The primary patency and second patency rate did now showed significant difference between 2 groups (P > 0.05). The primary patency rates and the second primary patency rates in CDT group were 51.4% and 74.0% at 1 year, 44.1% and 74.0% at 3 years, 44.1% and 59.2% at 6 years, respectively. The limb salvage rate and survival rate were also similar difference between 2 groups during follow-up (P > 0.05, Figure 3). There were 4 major amputations in CDT group, and 1 minor and 4 major amputation in Non-CDT group. During the 6 years of follow-up, 6 patients died in each group during follow-up. In CDT group, 2 died from cerebral hemorrhage due to traumatism, 3 died from coronary heart disease, and 1 died from chronic renal failure. In Non-CDT group, 1 died from cerebral hemorrhage due to traumatism, 2 died from coronary heart disease, and 1 died from cerebral infarction. All above patients died due to non-procedure-related causes. Only 2 disease related deaths were found in Non-CDT group, who might die from infection induced by cutaneous gangrene in lower extremity (Table 4).

Figure 3.

Long-term follow-up results. The primary patency (P = 0.23) and second patency rates (P = 0.56) did not show significant difference. The limb salvage rate (P = 0.86) and survival rate (P = 0.86) also showed similar difference between 2 groups during follow-up.

Discussion

The arterial thrombotic conditions are often superimposed on an intrinsic vascular lesion, which can be corrected by PTA if pharmacological thrombolysis is possible.⁷ Considering that the systemic administration of thrombolytic agents has not achieved encouraging effect, CDT of low dose streptokinase or urokinase has been used in chronic arteriosclerotic lesions.⁷

Chronic occlusions imply fibrosis as the pathophysiology and fibrosis is not lysable. According to our knowledge, there is not completely fibrotic tissue in chronic occlusion; there are some non-fibrotic artery segments. The purpose of the CDT is to expose the potential non-fibrotic artery segment as much as possible, and the remaining fibrotic occluded vessels are treated with balloon dilatation or stent placement. Although there was no significant difference in aggravation duration and acute thrombotic event was not observed in all patients, most patients showed symptom aggravation may explain why CDT works.

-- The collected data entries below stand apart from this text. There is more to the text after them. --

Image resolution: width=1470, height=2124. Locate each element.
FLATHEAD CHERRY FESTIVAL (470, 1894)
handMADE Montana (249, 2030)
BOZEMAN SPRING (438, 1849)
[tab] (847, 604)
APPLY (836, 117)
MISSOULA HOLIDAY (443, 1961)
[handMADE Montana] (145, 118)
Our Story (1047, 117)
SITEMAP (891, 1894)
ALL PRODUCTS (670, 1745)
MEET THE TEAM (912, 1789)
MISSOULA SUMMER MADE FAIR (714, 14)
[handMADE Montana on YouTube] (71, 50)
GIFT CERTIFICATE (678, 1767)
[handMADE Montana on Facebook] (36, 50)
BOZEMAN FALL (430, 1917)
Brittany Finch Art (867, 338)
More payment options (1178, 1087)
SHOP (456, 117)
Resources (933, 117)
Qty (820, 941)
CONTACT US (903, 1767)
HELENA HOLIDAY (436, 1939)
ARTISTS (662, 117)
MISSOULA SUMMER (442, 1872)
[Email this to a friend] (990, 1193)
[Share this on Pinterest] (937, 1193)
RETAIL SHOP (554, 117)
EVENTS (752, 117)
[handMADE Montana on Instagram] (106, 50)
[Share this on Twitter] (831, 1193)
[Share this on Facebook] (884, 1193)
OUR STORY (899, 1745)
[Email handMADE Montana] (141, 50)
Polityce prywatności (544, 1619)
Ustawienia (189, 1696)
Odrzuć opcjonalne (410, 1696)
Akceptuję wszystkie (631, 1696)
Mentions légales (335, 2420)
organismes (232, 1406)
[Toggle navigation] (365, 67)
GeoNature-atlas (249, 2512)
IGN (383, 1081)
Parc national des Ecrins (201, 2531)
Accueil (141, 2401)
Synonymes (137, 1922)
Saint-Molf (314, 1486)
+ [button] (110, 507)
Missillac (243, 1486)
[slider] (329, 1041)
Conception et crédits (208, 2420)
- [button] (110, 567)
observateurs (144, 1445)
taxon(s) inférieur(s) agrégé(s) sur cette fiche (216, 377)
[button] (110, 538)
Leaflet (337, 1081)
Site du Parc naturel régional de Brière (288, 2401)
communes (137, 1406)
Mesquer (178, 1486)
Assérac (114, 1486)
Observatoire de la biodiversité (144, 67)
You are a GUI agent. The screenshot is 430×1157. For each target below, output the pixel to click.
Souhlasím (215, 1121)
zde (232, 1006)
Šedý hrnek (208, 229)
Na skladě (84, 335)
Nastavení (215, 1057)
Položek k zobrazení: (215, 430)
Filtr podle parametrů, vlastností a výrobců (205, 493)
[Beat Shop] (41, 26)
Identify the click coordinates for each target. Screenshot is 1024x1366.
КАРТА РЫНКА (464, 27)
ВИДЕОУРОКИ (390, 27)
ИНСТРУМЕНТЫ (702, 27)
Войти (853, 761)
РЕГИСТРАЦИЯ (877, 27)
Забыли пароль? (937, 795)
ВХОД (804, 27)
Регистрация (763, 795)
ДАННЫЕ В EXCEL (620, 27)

Clinical outcomes of CDT for chronic obstructions appeared to be encouraging. It’s reported that several week¹³ or month-old⁶ femoropopliteal occlusions can be canalized again by CDT with a high success rate. PTA of femoropopliteal arteries seems to have a better prognosis if combined with CDT, especially in longer occlusions.⁸ Lupattelli et al⁶ reported that effective CDT with low-dose urokinase was accomplished in 85.7% patients with chronic arteriosclerotic obstructions, and 71.4% cases underwent balloon dilation for underlying stenosis to prevent thrombosis again. Besides, CDT was successful for recanalization of acute and chronically occluded occlusion of artery crossover graft and artery bypass graft.^9,10

The segmental femoral popliteal artery occlusion of TASC II C, D lesions were mostly found in the vascular bifurcation sites of short segment calcification secondary thrombosis. Arterial thrombolysis combined with PTA, can make some femoropopliteal artery occlusion of the TASC II C type D lesions into TASC II A, B lesions, and may improve the success rate of endovascular treatment. For TASC type C type D femoral popliteal artery lesions, Conrad et al¹⁷ reported that the secondary patency rate and limb salvage rate can reach 89.7% and 94.2% respectively 3 years after surgery. This procedure was usually performed in patients with acute or sub acute arterial occlusion disease, with good distal outflow tract and signs of thrombosis shown in MRA or CTA examination.

In our study, the femoropopliteal TASC II C or D type of long segment occlusion often showed different degrees of improvement in patency if firstly treated by CDT, leading to the subsequent success of PTA possible. The thrombolytic agents should be directly injected with the catheter tip in the thrombus, to avoid outflow through the hypertrophic collateral arteries present at the origin and come into maximal contact with the surface of the clot.⁷ If the thrombus is broken through mechanical thrombolysis during PTA, the thrombolytic agents and fresh plasminogen will have access to a larger surface of the thrombus.^6,7

Some study limitations need to be addressed. First, this single center study included only a small number of patients in CDT group, leading to an ineffective subgroup analysis according to different indications. Second, there was an obvious bias in patient selection since CDT was also performed as remedy for failure PTA and conservative treatment. This bias was unfavorable for the CDT group, since it included more difficult cases with critical illness and poor prognosis, which could account for comparable outcome in CDT group. Thus, this bias in patient selection does not weaken, but rather strengthens, the results of our study.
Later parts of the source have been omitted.